We Still Love John

October 13, 2009

Yi Ling’s reflections

Filed under: #5: review and evaluation — welovejohn @ 5:08 pm

– What are the three key things you have learnt …? – What did you learn about yourself + your peers? – What did you learn about your problem-solving approaches? – How do you apply it to another situation?

My biggest takeaway is knowing that positive psychology can be taught! It is also immensely gratifying to learn that happiness is scientifically proven to be good for health, as it is the most natural – and free – cure for many of our common woes. Because happiness is not a fluffy myth and can be consciously practised as a way of life, our education system should rethink and renovate its psychologically debilitating practices: students like John must be given a nurturing environment that should ideally heal him instead of obliquely blighting him further with criticisms or discouraging messages that contribute greatly to his low self-worth.

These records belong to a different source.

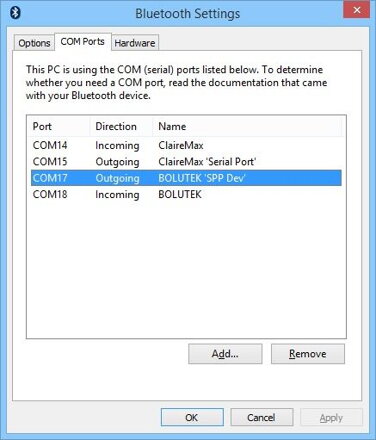Sort by the Name column header
This screenshot has height=440, width=376.
[x=247, y=126]
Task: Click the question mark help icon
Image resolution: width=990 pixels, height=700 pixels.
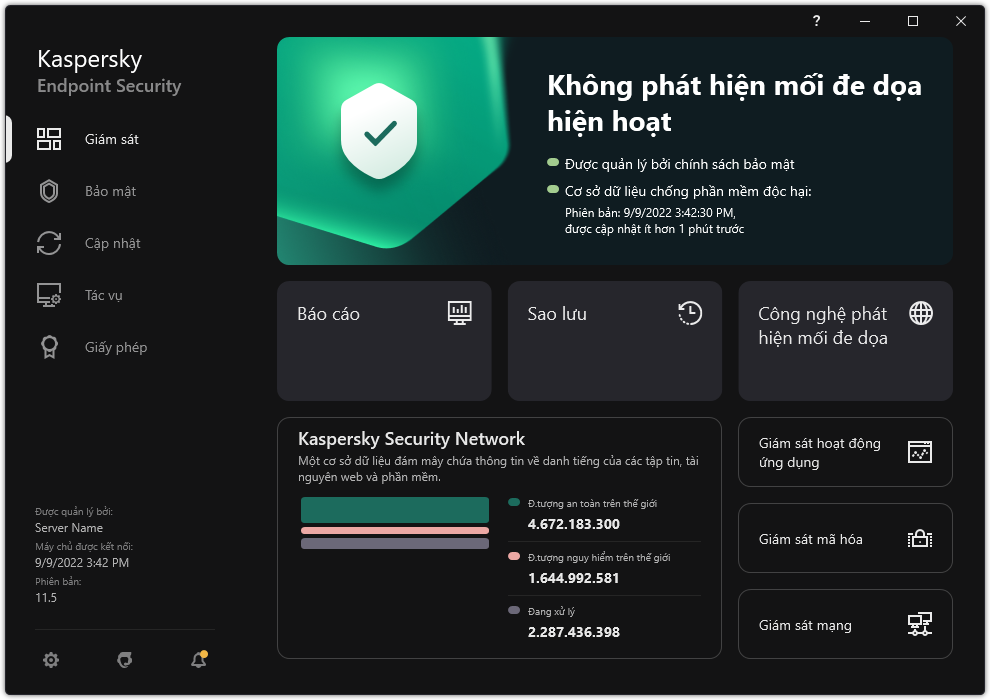Action: (816, 21)
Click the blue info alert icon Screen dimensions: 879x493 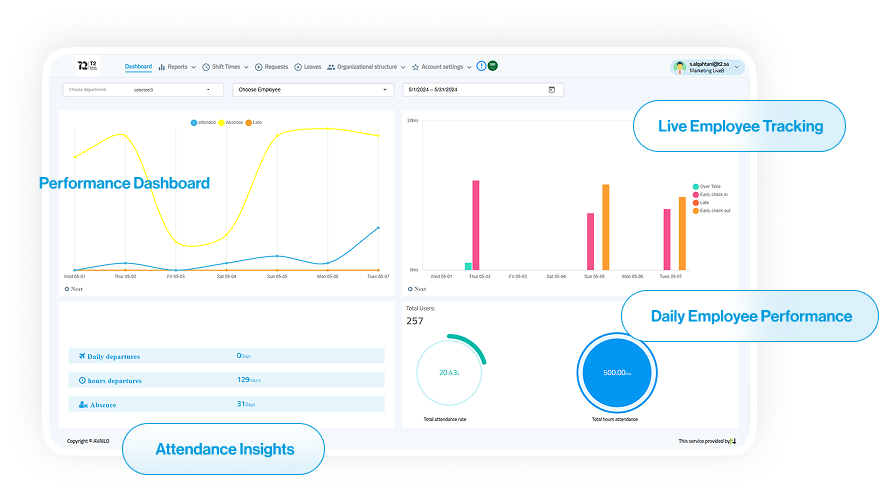pos(481,67)
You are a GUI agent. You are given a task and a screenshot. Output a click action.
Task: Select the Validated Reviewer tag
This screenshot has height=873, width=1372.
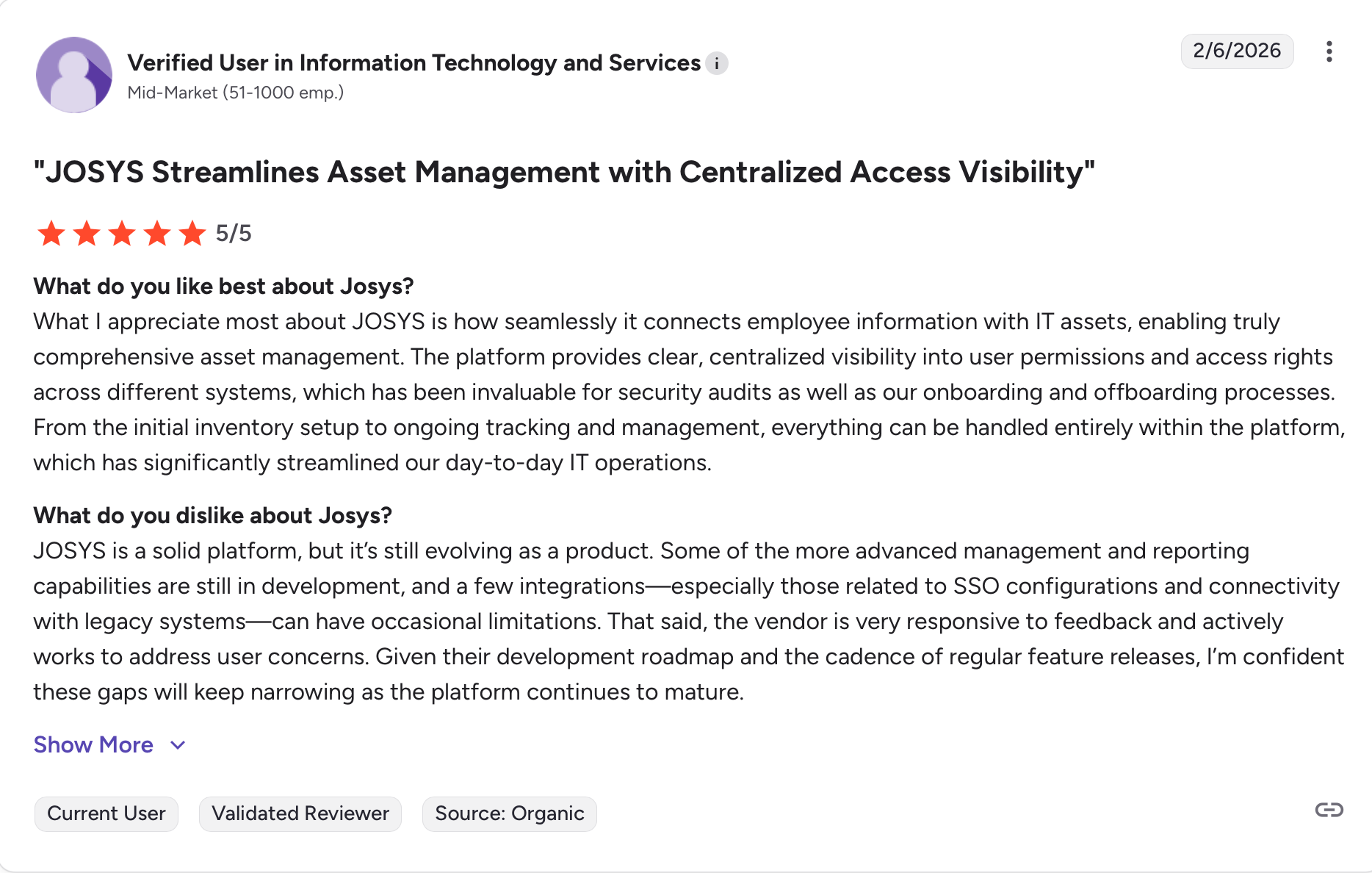(300, 813)
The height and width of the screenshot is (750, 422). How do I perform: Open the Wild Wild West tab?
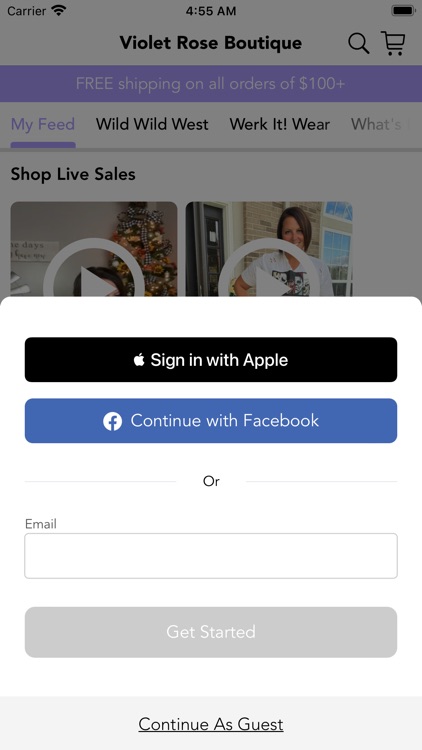(x=152, y=124)
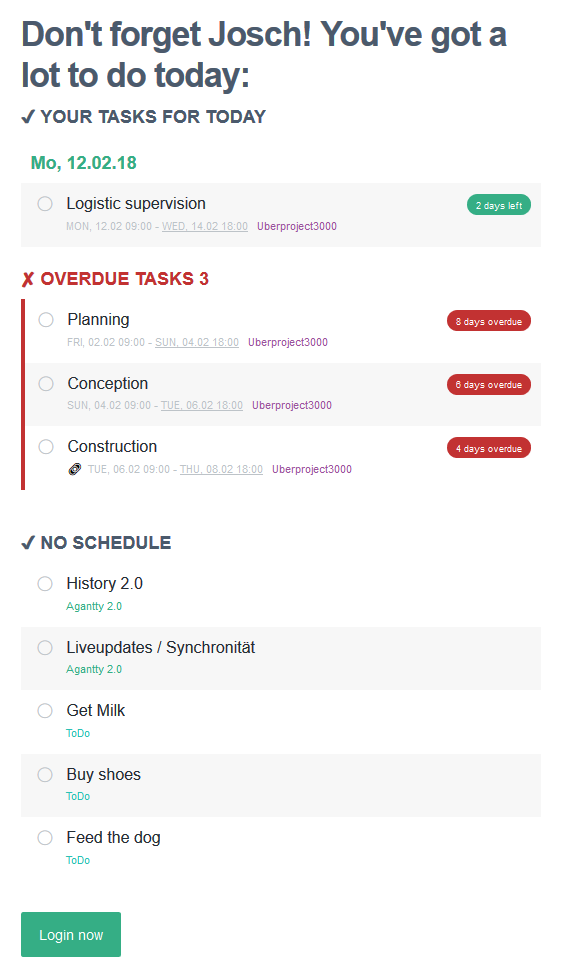Click the 4 days overdue badge
Screen dimensions: 570x964
coord(489,448)
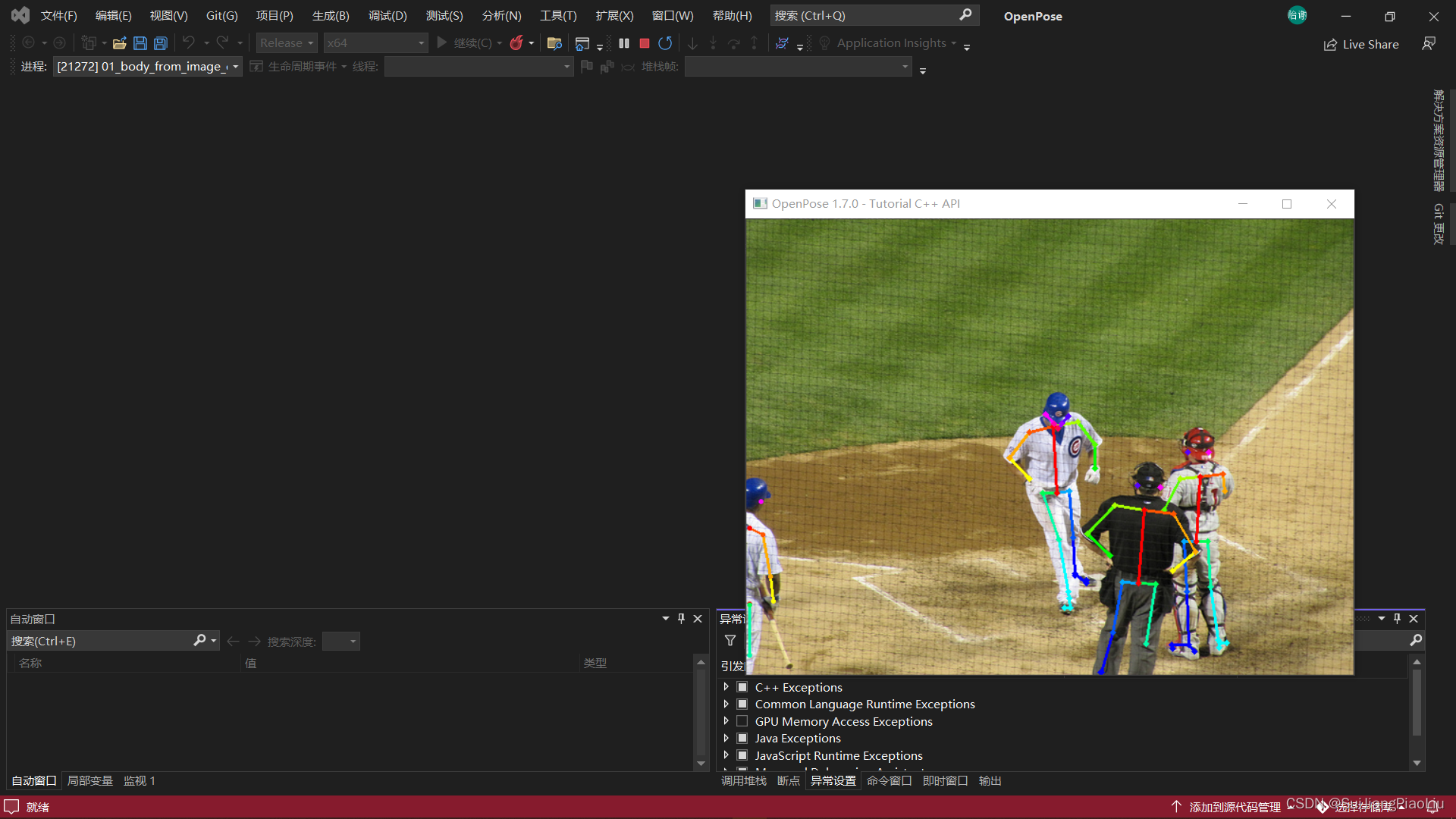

More significantly, I have learnt that positive psychology is not mutually exclusive to real life problems. In other words, it is perfectly normal for positive and negative thinking to coexist, but the crux lies in what strategy we use to cope: do we tap into our strengths and virtues and take positive action to change our fate, or immediately castigate ourselves and become passive when we encounter problems? Seligman’s ‘learned optimism’ and ‘balanced psychology’ are thus very crucial learning points for me, for it reinscribes positive existentialist action in the individual by focussing on his strengths for self-help and self-regulation. As the saying goes, change must start from within. I deeply appreciate how positive psychology can give agency back to John while simultaneously recognising the difficulties in his life.

Through the PBL process, I learnt that it is helpful for us to have similar goals and dispositions because these greatly aid us in working effectively and harmoniously as a group. It is also very useful to capitalise on one other’s strengths in the division of labour, for e.g. the psychology majors in our group were important guides and signposts in determining the theoretical and practical coherence of the overall flow and direction of our project. On a personal level, I find that my learning process is not very painful because I enjoy my chosen research on positive psychology: I find it relevant to my life and my students’ lives in our highly hectic and demanding country where unhappy people are the norm.

My problem-solving approaches are shaped by my prior knowledge, experiences and habits of research: Google and fine-streaming. I tend to learn best from incidental learning moments, which presented itself in a few succinct quotations of positive psychology in my brother’s philosophy textbook; I tend to critically think and extrapolate from such moments, albeit in a group context, it might seem a little too haphazard. I have thus learnt to make stronger connections between my research area and my group members’ areas, and to always understand the problem with the big picture in mind so as to enable a more cogent overall flow.

This can be effectively applied to another situation by always streamlining and reorienting the overall focus onto the central protagonist of the problem, and not on the problem-solver’s pre-existing schema. It seems to be the easy way out, but especially in a group setting where professionalism and human destinies are at stake, organisation, coherence and focus are very important factors in any application of a problem.